Divorce, especially when unwanted or resulting from destructive circumstances, initiates a process of deep grief and pain, often compared to the ripping apart of a protective, core bond. Successfully navigating co-parenting after separation requires intentional steps focused on personal healing, strategic emotional strength, and prioritizing the well-being of the children above the residual pain caused by the former partner.

Prioritizing Personal Health: Be the One Healthy Parent

The most crucial step in successful post-divorce parenting is focusing on your own emotional and mental health. This personal commitment is a stand taken for the children.

The Child’s Need for Stability

Children deserve one healthy parent. If a divorce occurred because of destructive realities in the home, the decision to end those realities is, in itself, a stand taken for the children. This action prevents children from witnessing and repeating destructive behaviors in their own adult lives.

Proving Them Wrong

When faced with a difficult co-parenting dynamic—such as an ex-spouse and a new partner attempting to mock, accuse, or paint a picture of you as the “crazy ex-wife”—the advice is to “Prove them wrong”.

  • Do not act weak or “crazy” when they expect it.
  • Instead, find strength and direct that energy toward the children.
  • Cheer your kids on, smile, and laugh, making the entire dynamic “all about the kids” and “a whole lot less about the people that are hurting you”.

The pain from a broken 13-year bond is real, and the acknowledgement of this deep hurt is important for the healing process.

Forgiveness and Boundaries: Protecting Your Heart and Children

Moving forward requires hard work daily at forgiveness, which must be balanced with appropriate boundaries.

Choosing Forgiveness Over Bitterness

Even while maintaining necessary boundaries, the heart must remain in a place of forgiveness and not bitterness. When bitterness takes root, it can lead to harmful behaviors in the co-parenting relationship, such as:

  • Weaponizing the children.
  • Triangulation (discussed further below).
  • Using the kids to try to get them “on your side”.

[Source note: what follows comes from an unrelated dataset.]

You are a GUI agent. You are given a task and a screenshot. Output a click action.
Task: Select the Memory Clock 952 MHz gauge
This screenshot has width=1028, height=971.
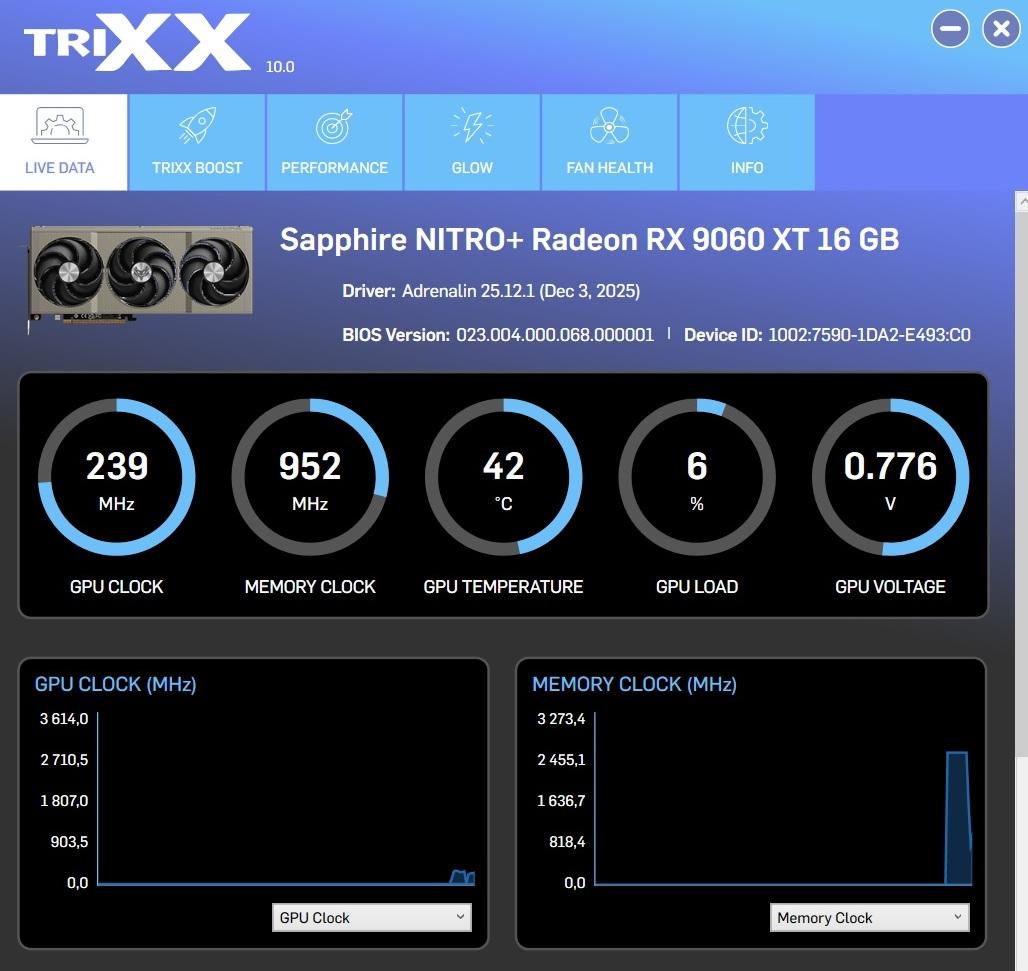point(310,477)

These responses are understandable in challenging dynamics, but they hinder healing and harm the children.

Seeking Honor in the Other Parent

Healing may be eased by adopting a counterproductive but ethically sound approach: finding something honorable about the ex-spouse in the co-parenting dynamic. If the ex-spouse genuinely “really loves his kids” and is “doing the best that he can with his kids,” you can honor that specific aspect of their truth.

It is important to determine if both parents share an alignment for the best well-being of the children. If that alignment is authentic and true, it can be a path toward moving forward in the co-parenting journey. However, the focus must remain on honoring what is honorable, not dishonorable.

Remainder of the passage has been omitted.